How to parse/extract url from an xml file?

952 views Asked by At

I have an XML file that contains the following type of data

<definition name="/products/phone" path="/main/something.jsp" > </definition>

There are dozens of nodes in the xml file.

What I want to do is extract the url under the 'name' parameter so my end result will be:

http://www.mysite.com/products/phone.jsp

Can I do this with a so called XML parser? I have no idea where to begin. Can someone steer me to a direction. What tools do I need to achieve something like that?

I am particularly interested in doing this with PHP.

2

There are 2 answers

2
AFKAP On

It should be easy to append a path to an existing URL and expected resource type given the above basic XML.

If you are comfortable with C#, and you know there is one and only one "definition" element, here is a self contained little program that does what you require (and assumes you are loading the XML from a string):

using System;
using System.Xml;

public class parseXml
{
    private const string myDomain = "http://www.mysite.com/";
    private const string myExtension = ".jsp";

    public static void Main()
    {
        string xmlString = "<definition name='/products/phone' path='/main/something.jsp'> </definition>";

        XmlDocument doc = new XmlDocument();

        doc.LoadXml(xmlString);

        string fqdn =   myDomain +
                        doc.DocumentElement.SelectSingleNode("//definition").Attributes["name"].ToString() +
                        myExtension;

        Console.WriteLine("Original XML: {0}\nResultant FQDN: {1}", xmlString, fqdn);
    }
}

You are going to need to be careful with SelectSingleNode above; the XPath expression assumes there is only one "definition" node and that you are searching from the document root.
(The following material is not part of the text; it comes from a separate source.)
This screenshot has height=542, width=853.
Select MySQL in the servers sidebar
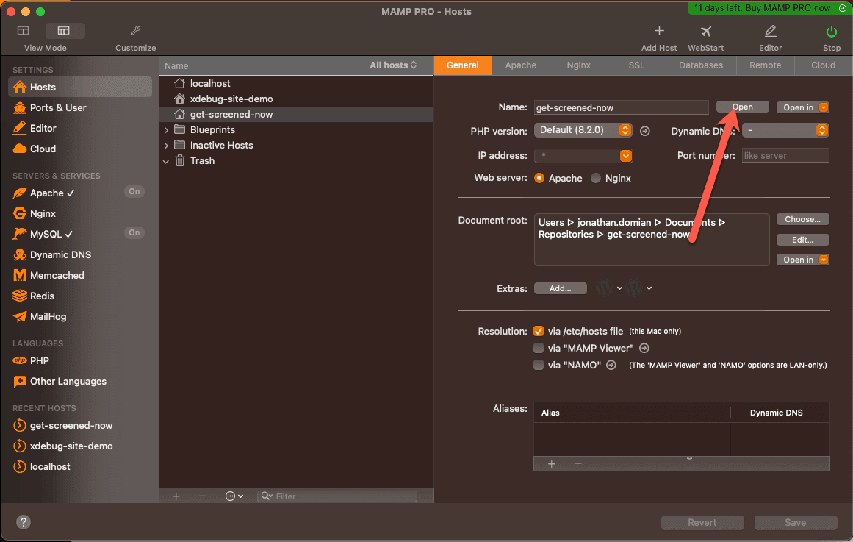pos(48,234)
Fundamentally, it's worthwhile to read a primer on XML. Xml is not difficult, it's a self describing hierarchical data format - lots of nested text, angle brackets, and quotation marks :).

A good primer would probably be that at the W3 Schools: http://www.w3schools.com/xml/xml_whatis.asp

You may also want to read up on streaming (SAX/StreamReader) vs. loading (DOM/XmlDocument) Xml: What is the difference between SAX and DOM?
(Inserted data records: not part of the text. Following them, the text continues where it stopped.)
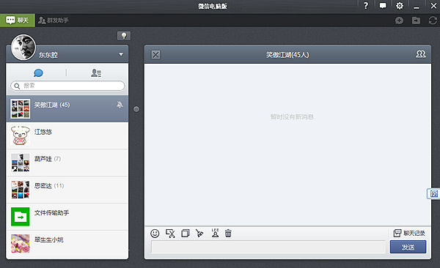The image size is (440, 268).
Task: Switch to the 群发助手 tab
Action: 54,21
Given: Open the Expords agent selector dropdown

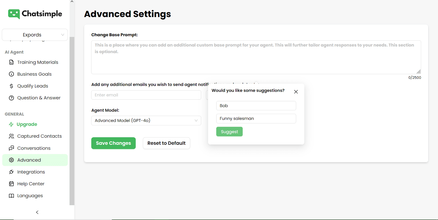Looking at the screenshot, I should 35,35.
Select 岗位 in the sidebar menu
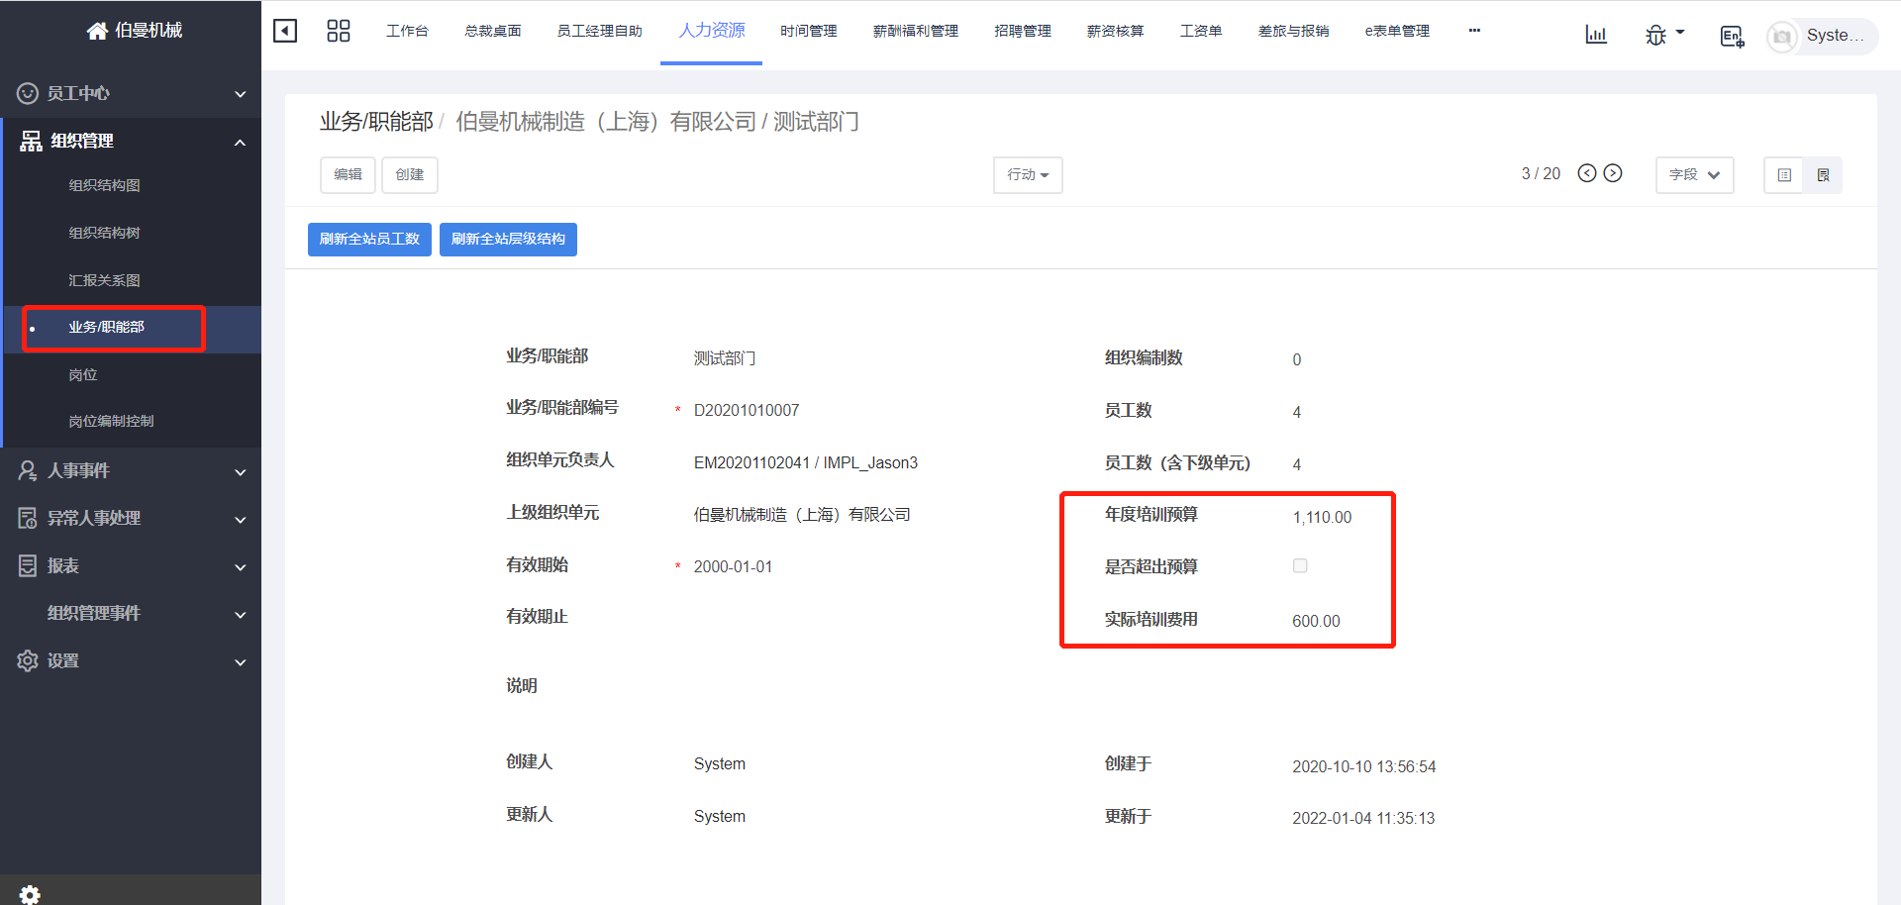The width and height of the screenshot is (1901, 905). click(x=83, y=374)

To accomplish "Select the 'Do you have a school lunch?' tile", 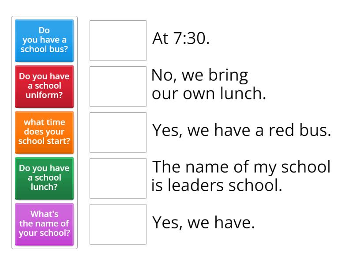I will (45, 178).
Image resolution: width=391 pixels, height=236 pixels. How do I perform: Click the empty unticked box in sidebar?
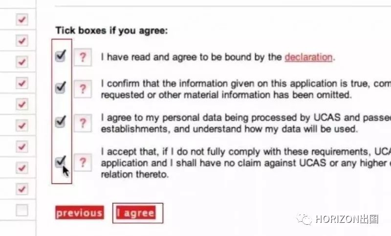pyautogui.click(x=22, y=210)
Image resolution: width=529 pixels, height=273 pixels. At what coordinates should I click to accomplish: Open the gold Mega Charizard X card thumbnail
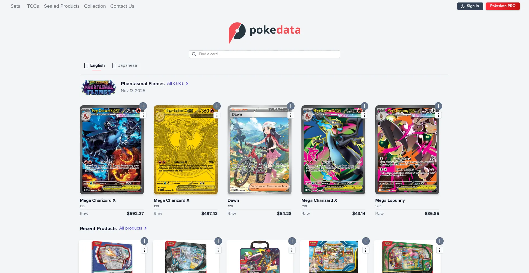pos(186,150)
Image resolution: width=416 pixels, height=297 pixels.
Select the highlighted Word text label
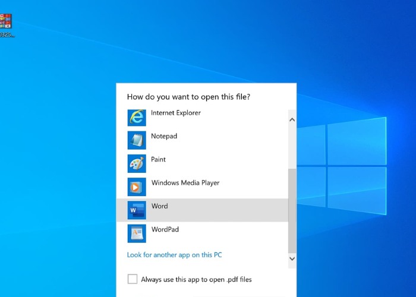(x=159, y=206)
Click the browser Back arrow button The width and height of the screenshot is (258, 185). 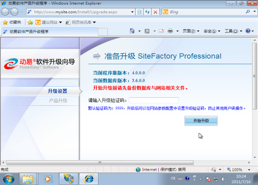pos(5,12)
I can provide a Java example too, if you feel that would be helpful.

0
Wiktor Stribiżew On

Not sure if you solved your problem, so here is a PHP solution:

$xml = <<<DATA
<?xml version="1.0"?>
<root>
<definition name="/products/phone" path="/main/something.jsp"> </definition>
<definition name="/products/cell" path="/main/something.jsp"> </definition>
<definition name="/products/mobile" path="/main/something.jsp"> </definition>
</root>
DATA;

$arr = array();
$dom = new DOMDocument('1.0', 'UTF-8');
$dom->loadHTML($xml);

$xpath = new DOMXPath($dom);
$defs = $xpath->query('//definition');

foreach($defs as $def) { 
   $attr = $def->getAttribute('name');
   if ($attr != "") {
      array_push($arr, $attr);
   }
}
print_r($arr);

See IDEONE demo

Result:

Array
(
    [0] => /products/phone
    [1] => /products/cell
    [2] => /products/mobile
)